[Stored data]
-- -- --

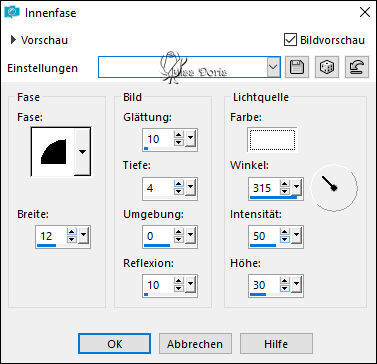Toggle the Bildvorschau checkbox
This screenshot has height=364, width=377.
pyautogui.click(x=290, y=40)
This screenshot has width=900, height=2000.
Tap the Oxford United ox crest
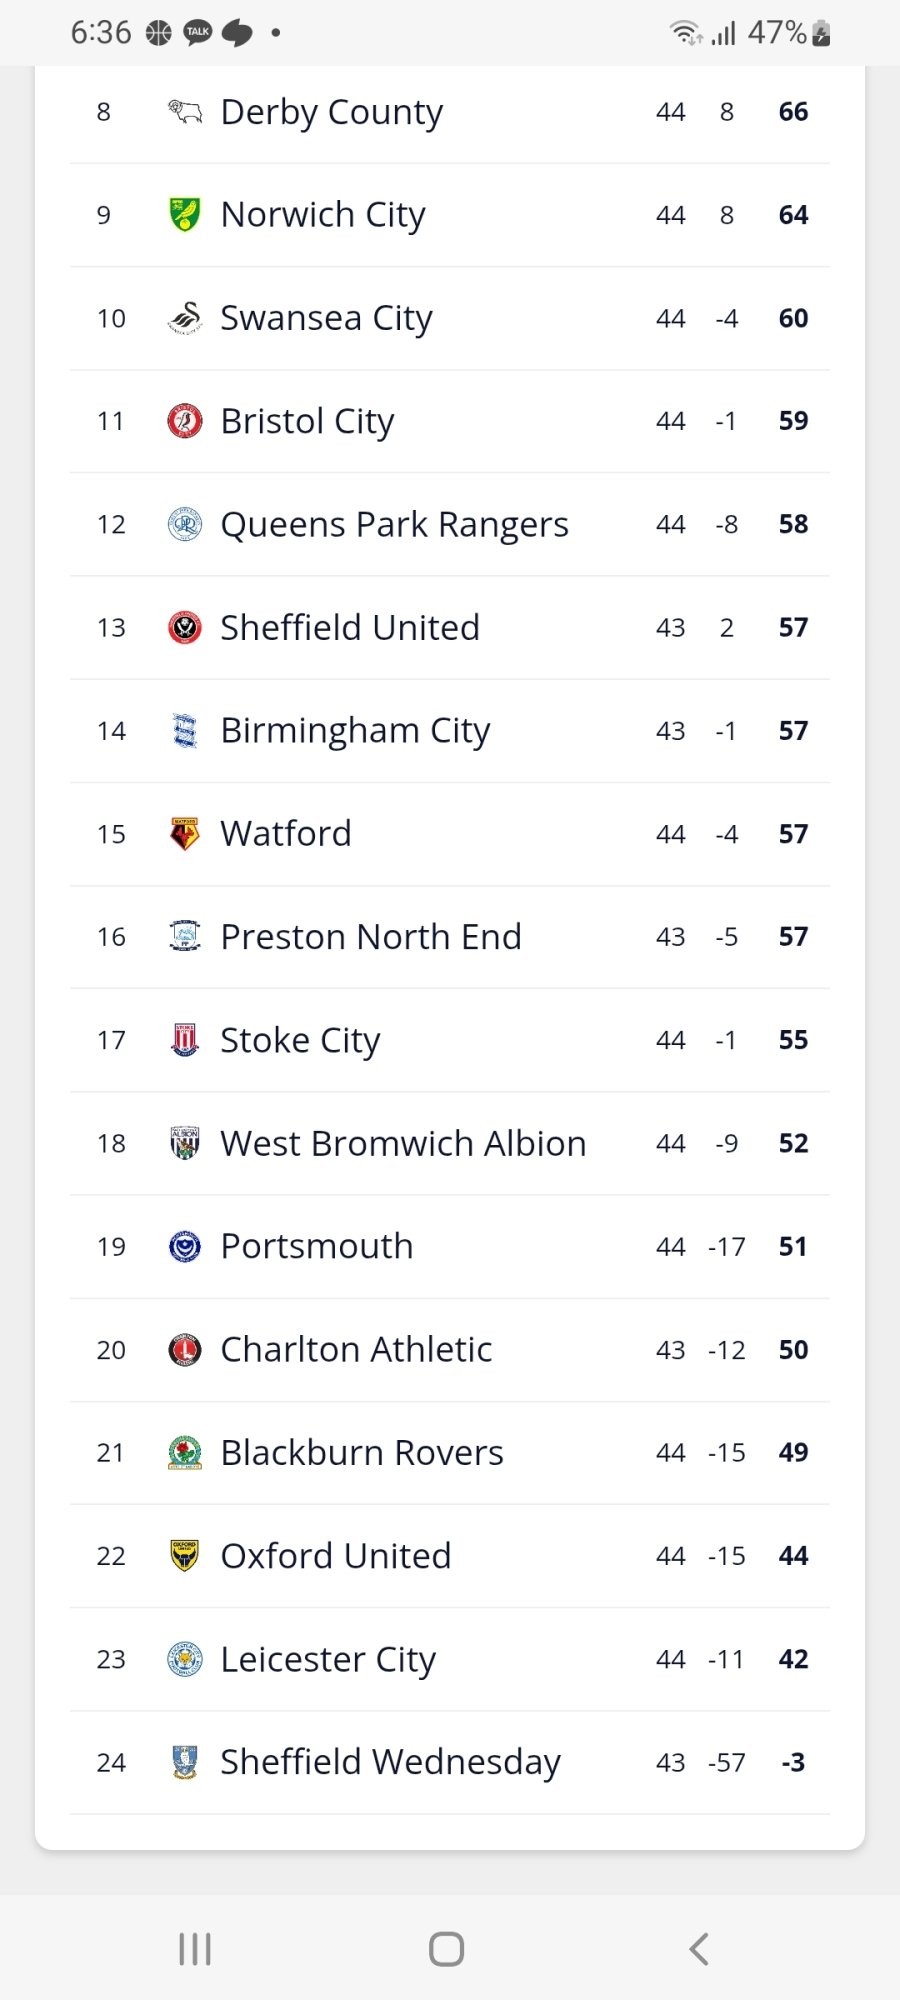pos(185,1555)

-- -- --

Required work: Begin at the line containing "This screenshot has width=900, height=2000." and extract every line through the end of the records, inclusive, exactly and only; omit pictures.

Task response:
This screenshot has width=900, height=2000.
Tap the Oxford United ox crest
pos(185,1555)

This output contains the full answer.